С того берега (Либединская) - страница 156

Бенни усмехнулся чуть сконфуженно и пожал плечами.

— Не обессудьте, — мягко попросил Хворостин. — Не обижайтесь. Я это по доверию к вам говорю. Единственно, чтобы на своей печальной уверенности настоять: Герцена с Огаревым покуда заменить некем. А их престиж и к ним внимание рухнут не сегодня завтра. Больно хороший под них подкоп устроен. Уж не знаю, право, на чем они сорвутся, но с горечью вижу неминуемость. А я не только по-человечески им успеха желал, а и по другим чувствам. Это ведь на самом деле неизмеримо, что они для страны сделали. Воздух свободы сюда вдували. Настоящей свободы, мыслящей, черт возьми! Ну да вы меня понимаете.

— Понимаю, — сказал Бенни, вставая, — и спасибо вам за беседу.

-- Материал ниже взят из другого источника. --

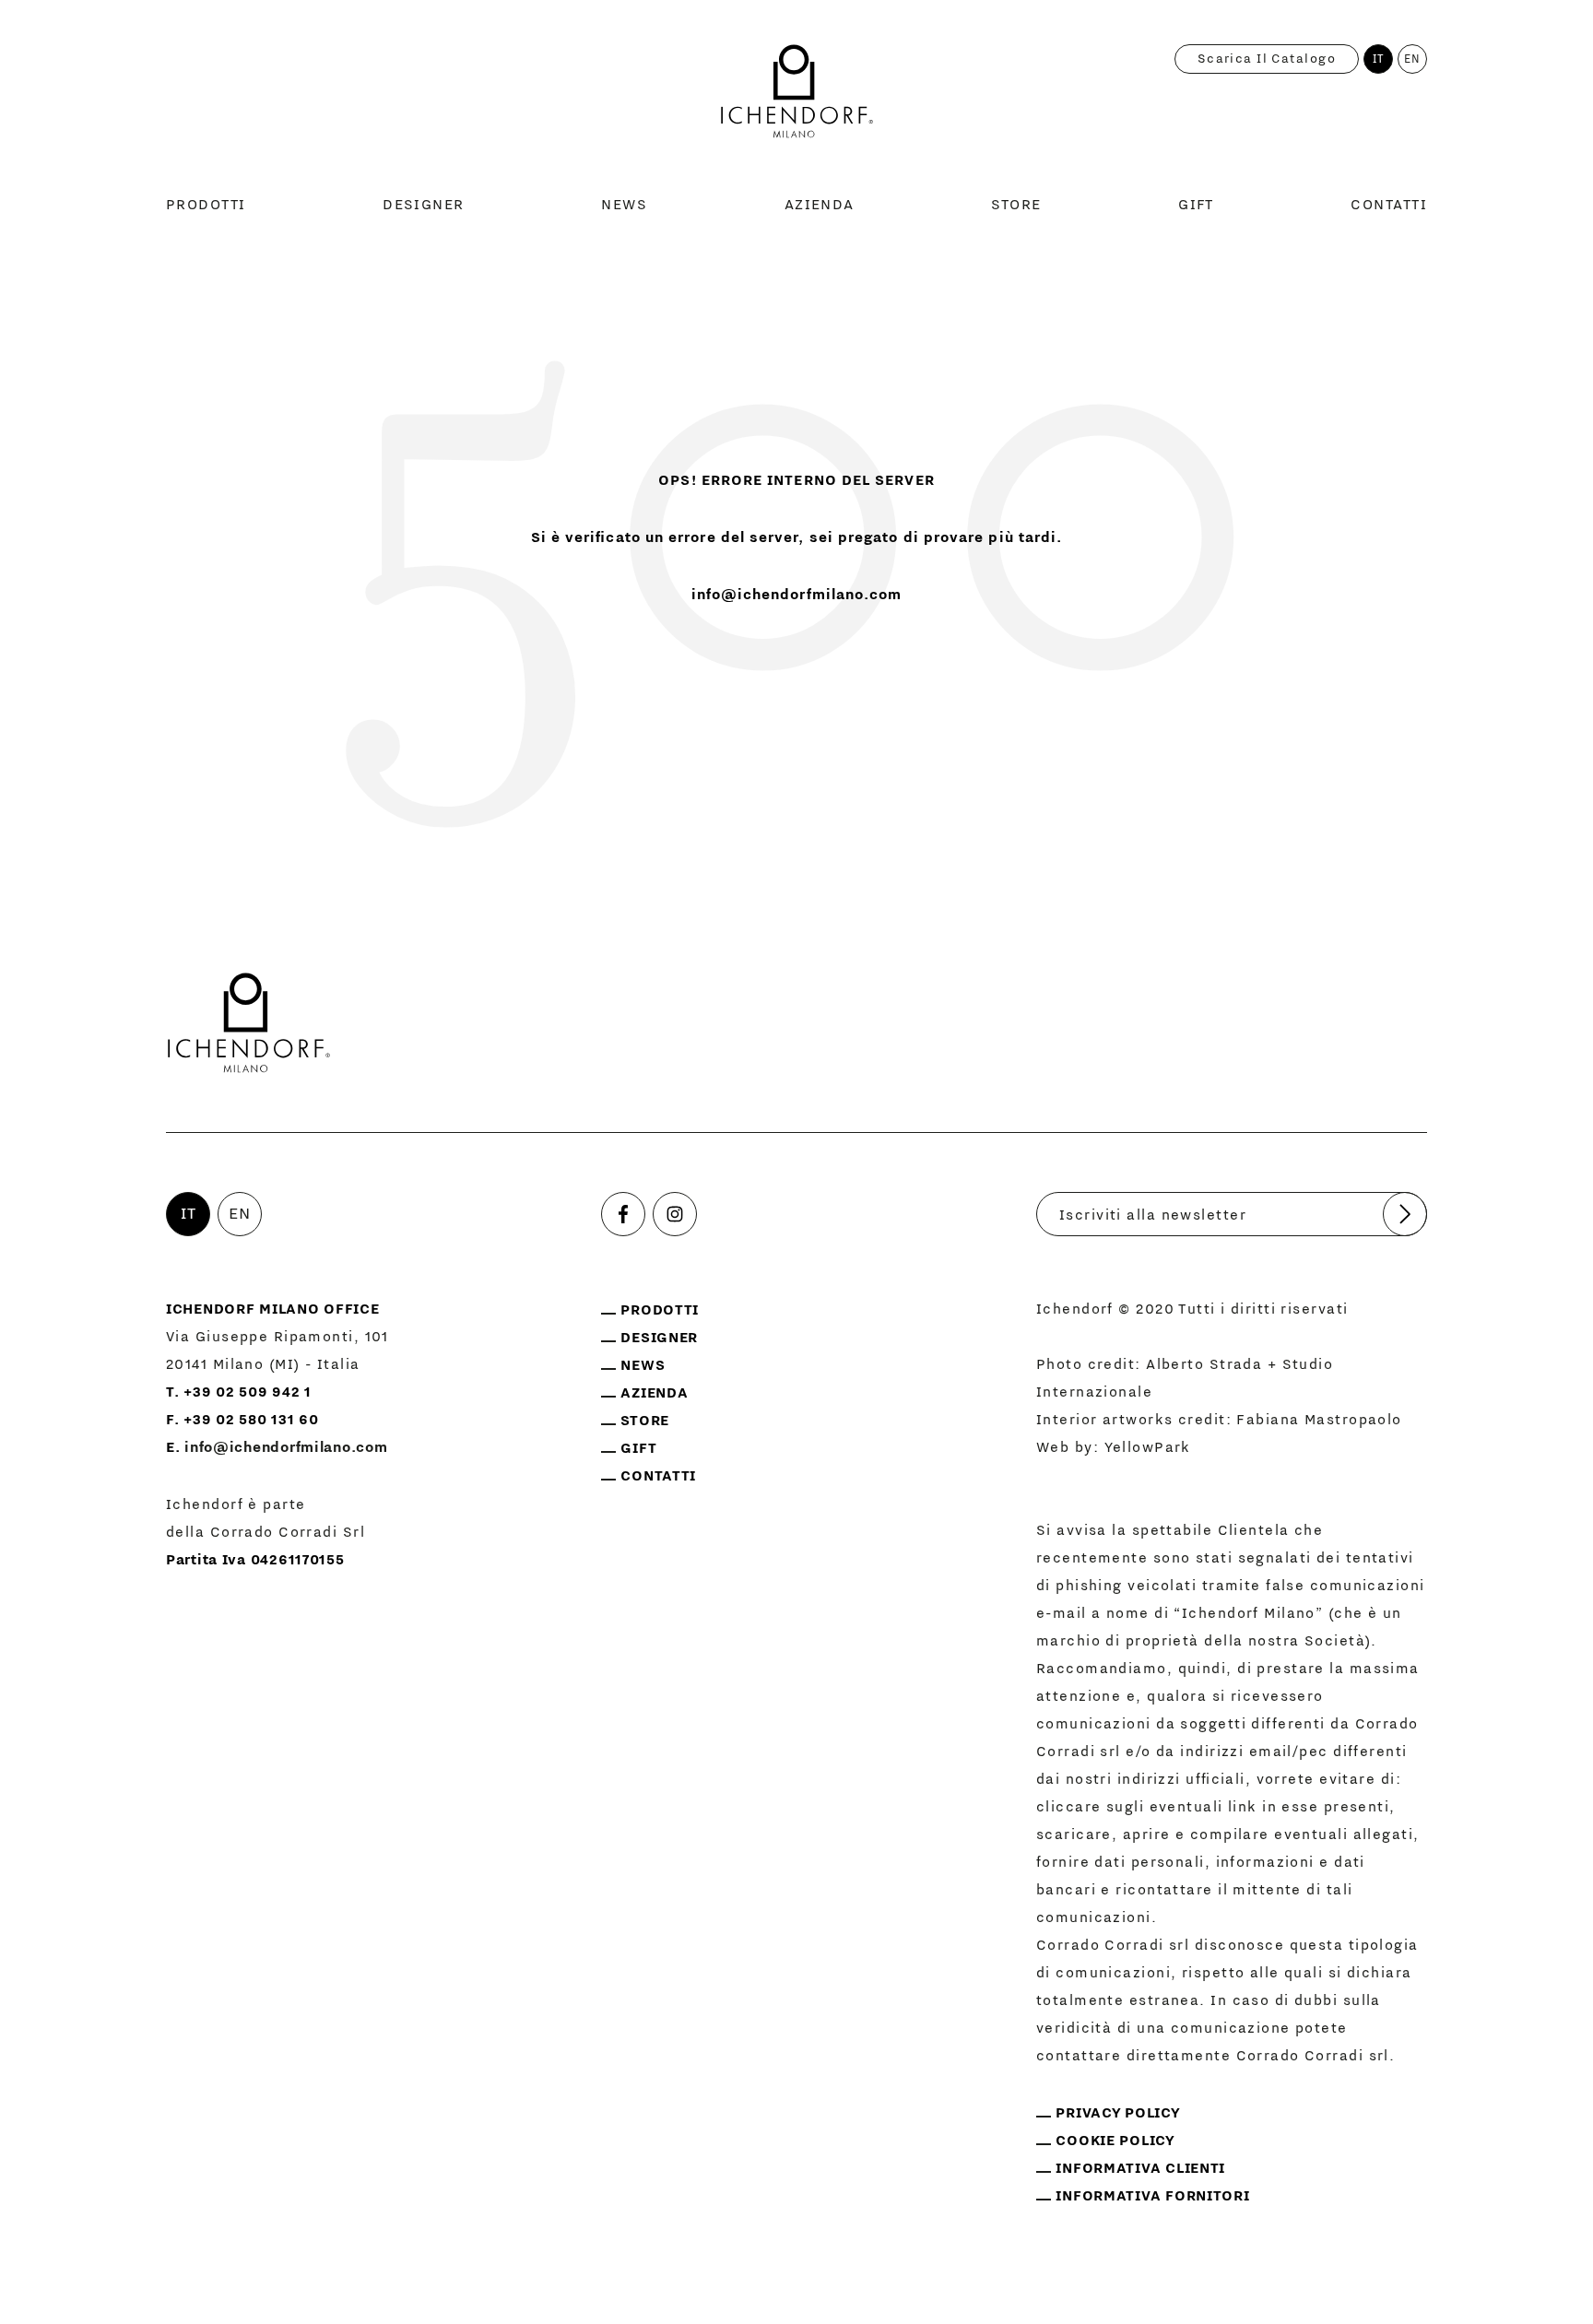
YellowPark (1147, 1447)
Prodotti (206, 204)
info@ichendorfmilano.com (797, 594)
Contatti (1389, 204)
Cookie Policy (1115, 2140)
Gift (1196, 204)
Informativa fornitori (1152, 2196)
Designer (424, 204)
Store (1016, 204)
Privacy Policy (1118, 2113)
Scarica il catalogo (1267, 59)
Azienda (820, 204)
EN (1413, 59)
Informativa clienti (1140, 2168)
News (624, 204)
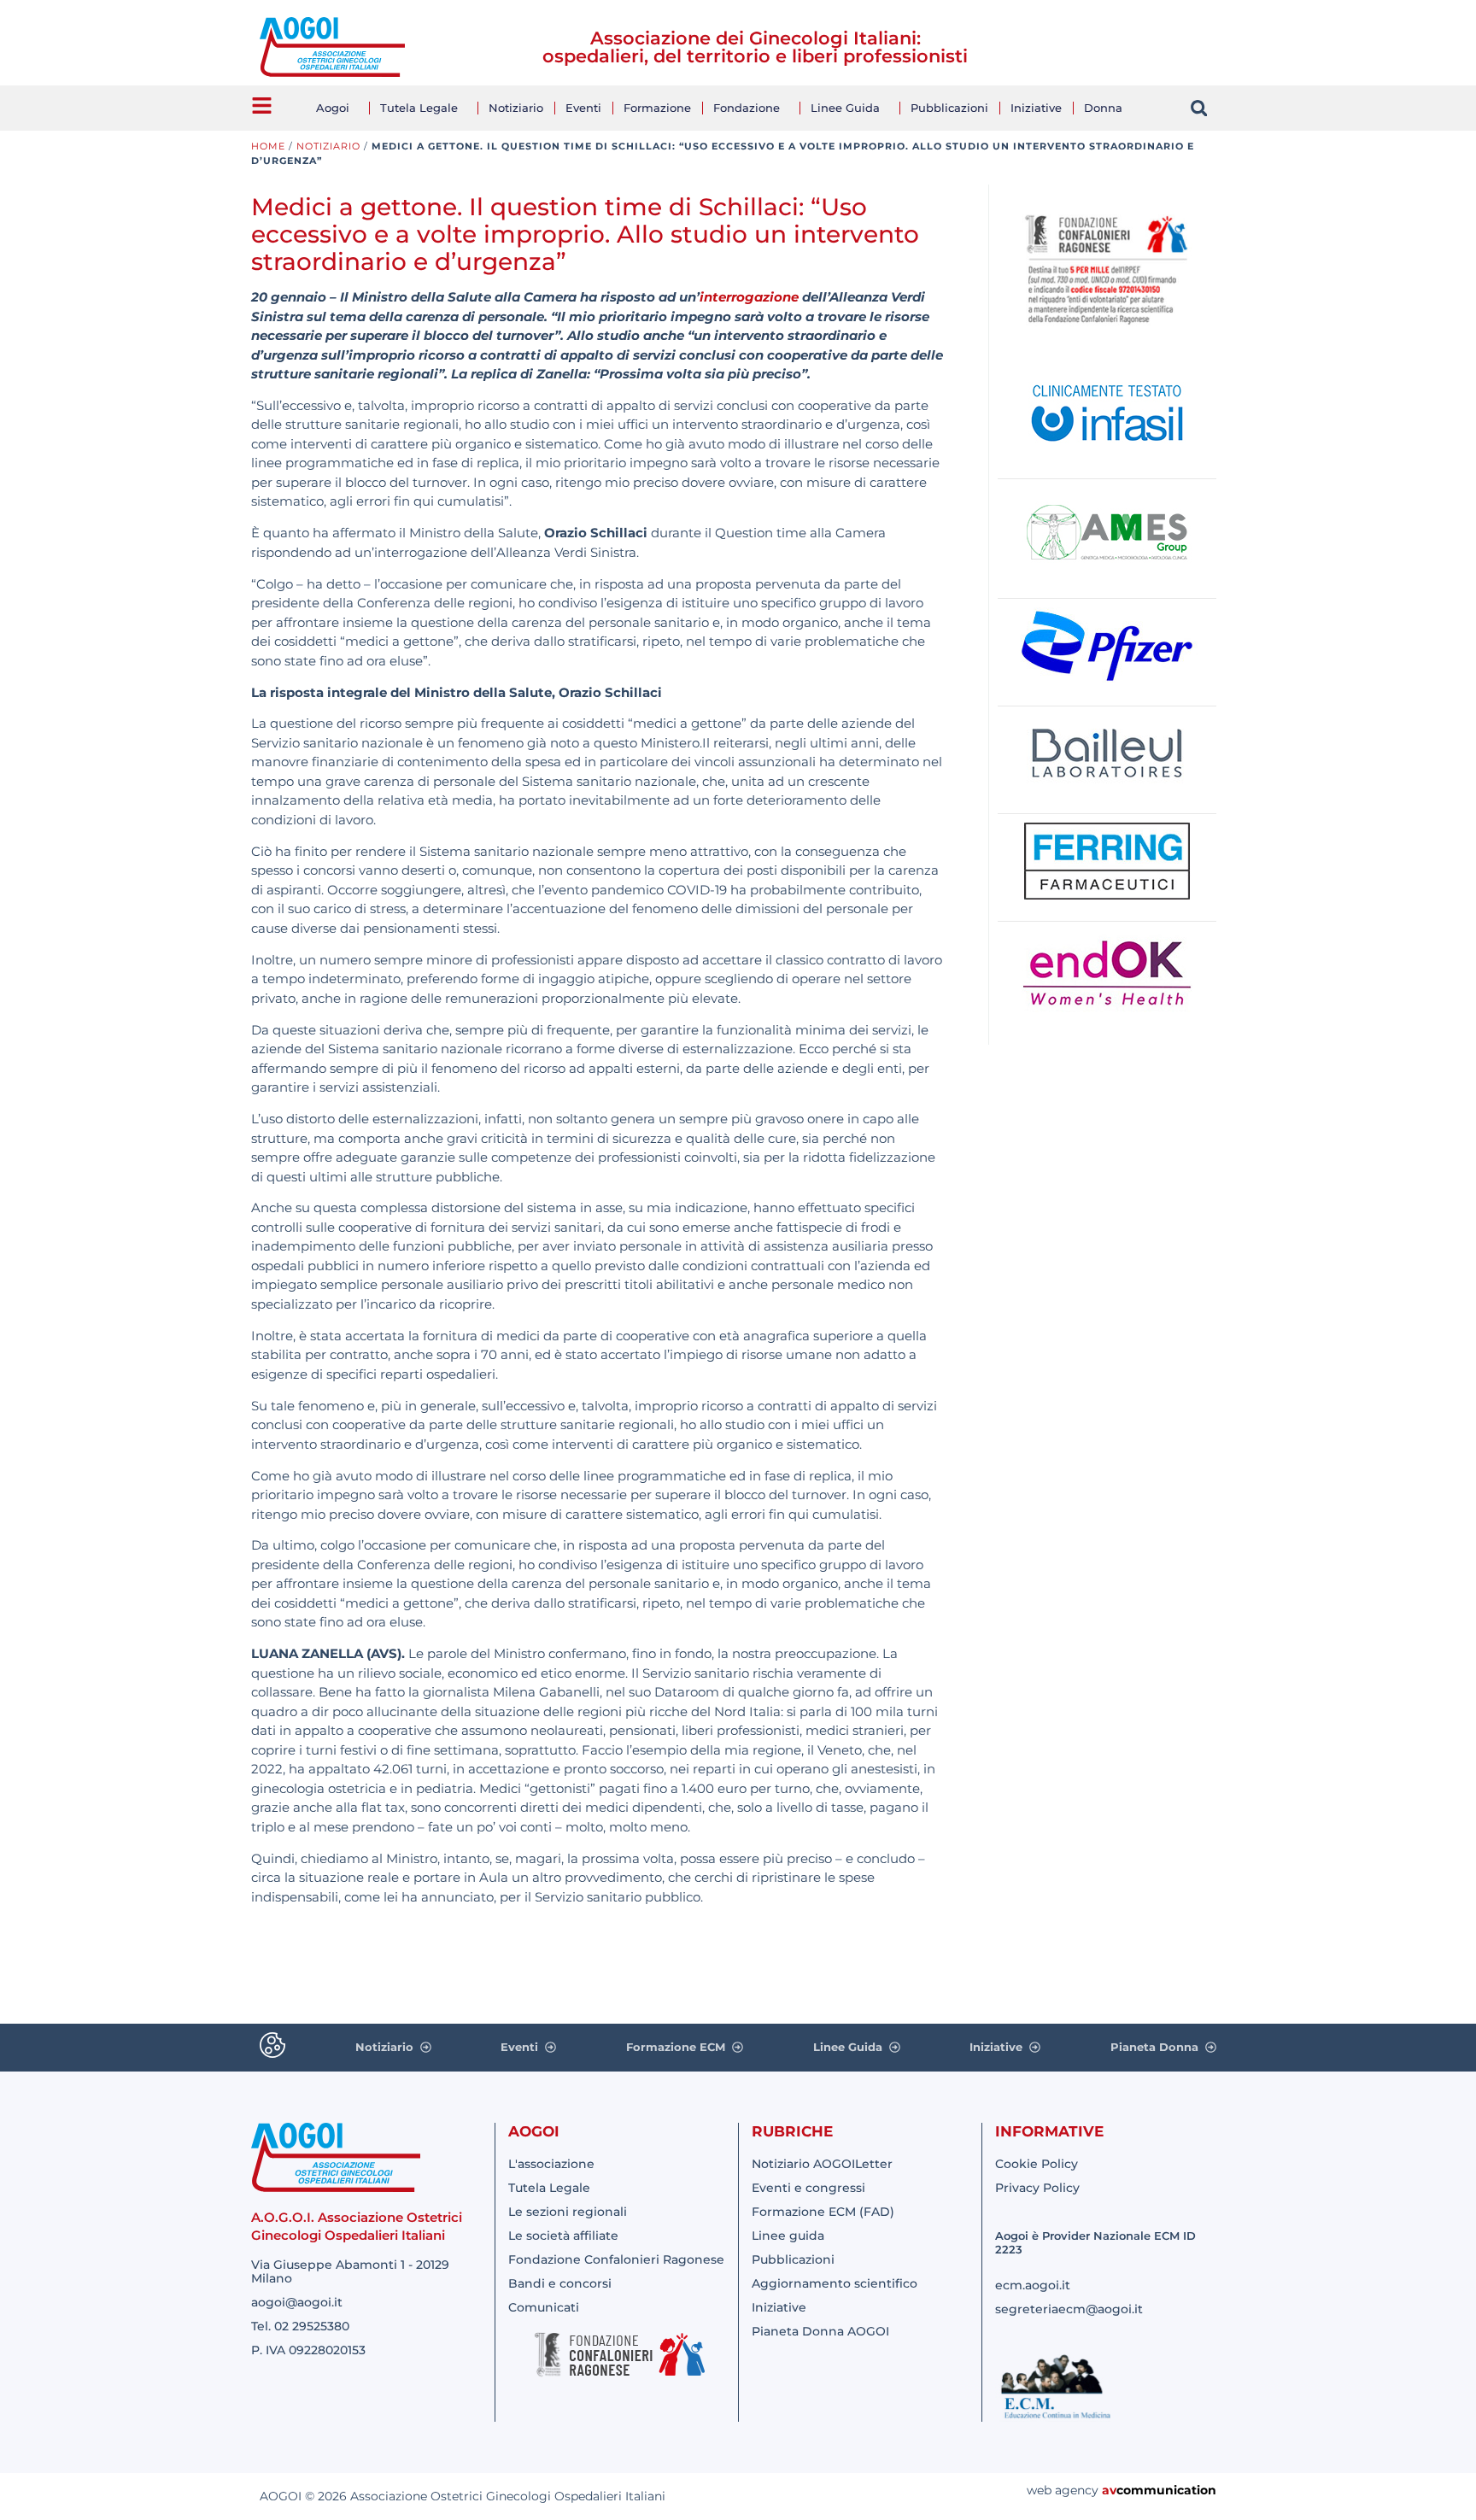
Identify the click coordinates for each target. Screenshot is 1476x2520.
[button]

— Это вы благодарствуйте, душу отвел. Заходите, поболтаем еще, ведь сегодня я один говорил. — Хворостин тоже встал и подошел к окну, тяжело наступая на отсиженную ногу. — И поберегите себя, — сказал он вдруг Бенни, — поберегите. Видите, вон фельдъегерская к заставе поскакала. Кто поручится, что это не за одним из ваших приятелей? А они, взяты будучи, протекут мгновенно, помяните мое недоброе слово. Больно уж они друг к другу требовательны и нетерпимы. А такие, нажми на них, очень податливые оказываются. Твердые, те со своими мягки. Помяните мое слово.

Бенни пожал Хворостину руку и вышел, переполненный чувствами смутными, будоражащими, освежающими, как холодный дождь в горячий полдень. Что-то очень, очень важное понял он сегодня.

Но было уже слишком поздно.

Ибо вскоре пошло, разворачиваясь и ширясь, дознание о связях и знакомствах несчастного Ветошникова, схваченного на границе с письмами Герцена и Огарева. Что ни день, распухало «Дело о лицах, обвиняемых в сношении с лондонскими пропагандистами». Восьмитомным стало оно ко времени суда, а упоминалось в нем более семидесяти человек.

Нити следствия вели в разные города. Отовсюду привозили арестантов, так или иначе причастных к вольному лондонскому станку. Несколько из них почти сразу же, как и предсказывал печальный провидец Хворостин, протекли полновесными искренними признаниями, полагая сыскать облегчение своей участи. Ничипоренко, наговоривший больше всех и на всех, кого знал, умер во время следствия, не перенеся терзающего страха. Один сошел с ума и обвинял государя в личных связях с Бакуниным и разбрасывании возмутительных прокламаций.

Артур Бенни, о котором и ранее ходили смутные толки, в это время как ни в чем ни бывало разгуливал на свободе, правда, на допросы его вызывали, но каждый раз отпускали под расписку. И опять поползли слухи. Существует давняя логика: коли забрали — есть за что; если остался нетронут — провокатор. Многое множество бед породило это правило, всем своим невыносимым грузом легши теперь на чистейшего Бенни. А дело-то заключалось в том, что оставался он британским подданным, и, хотя далекой Британии наплевать было на своего заблудшего сына, российская полиция забирать его, однако, не осмеливалась. Понимали: и так не сбежит. Но ведь каждому это не объяснишь! И тогда Бенни совершил очередной безрассудный поступок: подал заявление с просьбой о даровании ему российского подданства. Он писал, что понимает, почему, в отличие от остальных, избавлен от мер подследственного пресечения, и поэтому «желал бы добровольно отказаться от этого преимущества именно теперь». Но ответом его не удостоили.